We're camping that weekend at French Creek state park that weekend. Dennis & Dianne 21RS Lititz PA


----------



## huntr70 (Jul 8, 2005)

Joonbee said:


> We are still toying with the Otter Lake weekend. Pregant wife is starting to become uncomfortable. I would have already booked, but it is clearly not my decision right now. I will keep ya posted Hunter.
> 
> Jim


Sounds good Jim.............we would love to have you guys.

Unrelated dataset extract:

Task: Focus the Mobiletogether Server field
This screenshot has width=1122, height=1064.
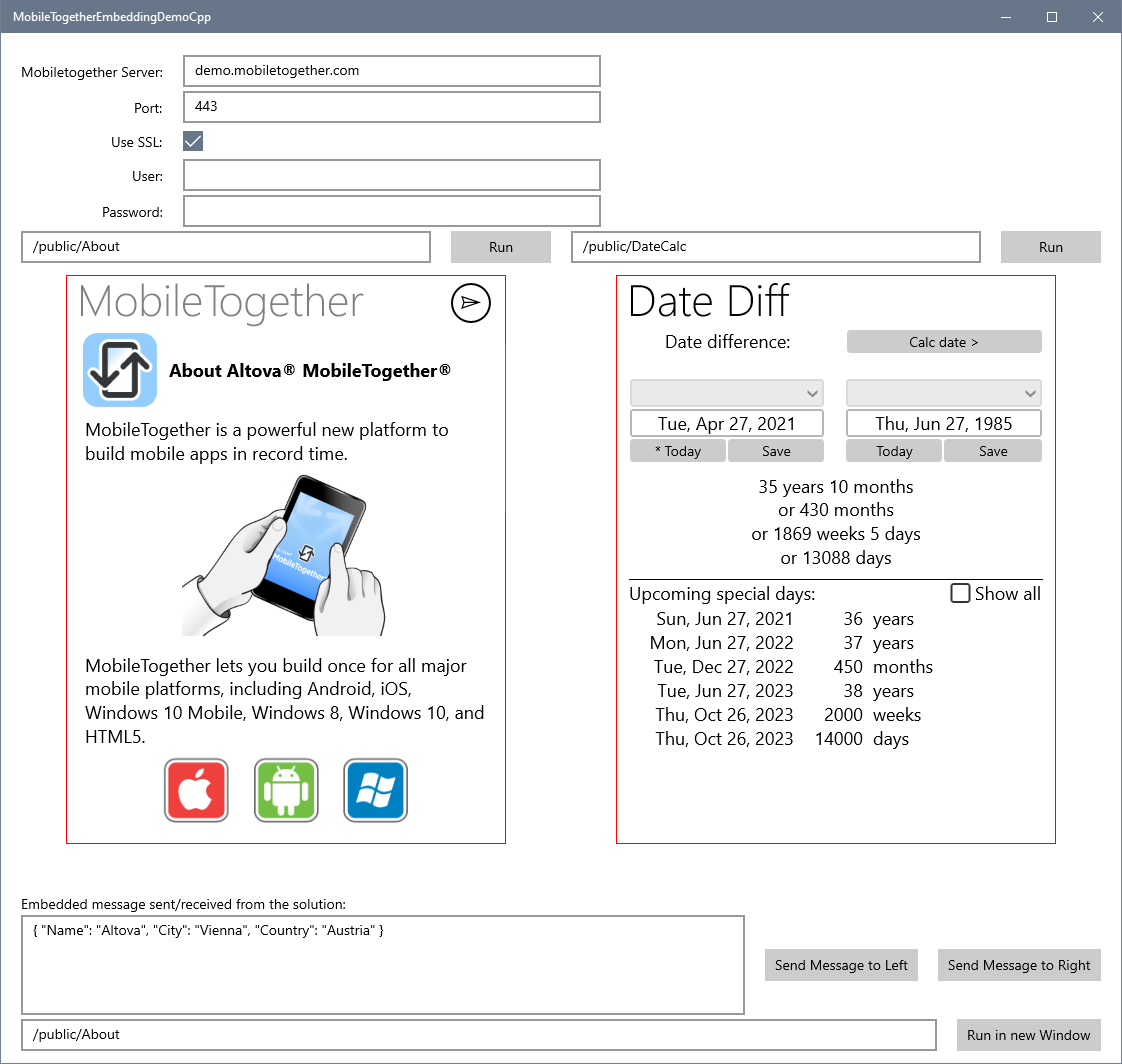Action: (x=391, y=71)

I realize that it is closing in on that delivery date!!!!!

Steve


----------



## NJMikeC (Mar 29, 2006)

huntr70 said:


> We are still toying with the Otter Lake weekend. Pregant wife is starting to become uncomfortable. I would have already booked, but it is clearly not my decision right now. I will keep ya posted Hunter.
> 
> Jim


Sounds good Jim.............we would love to have you guys.

I realize that it is closing in on that delivery date!!!!!

Steve
[/quote]

Your decision making days are now over. Furthermore the less amount of decisions you make around the house, the less you can be blamed for. You now make "strong suggestions".


----------



## Joonbee (Jan 18, 2008)

NJMikeC said:


> We are still toying with the Otter Lake weekend. Pregant wife is starting to become uncomfortable. I would have already booked, but it is clearly not my decision right now. I will keep ya posted Hunter.
> 
> Jim


Sounds good Jim.............we would love to have you guys.

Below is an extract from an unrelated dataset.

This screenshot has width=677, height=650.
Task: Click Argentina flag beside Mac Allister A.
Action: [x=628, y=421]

I realize that it is closing in on that delivery date!!!!!

Steve
[/quote]

Your decision making days are now over. Furthermore the less amount of decisions you make around the house, the less you can be blamed for. You now make "strong suggestions".
[/quote]

Ah. The comfort of comraderie. Just knowing that I will be going where many have tread before me and survived. Thanks guys.


----------



## mikenkristipa (May 11, 2008)

Well - Otter Lake helped my decision - waited to long to book. They are full.

Maybe next time - will have to go to Plan B or C. I guess I need to figure out what that is though.

Mike


----------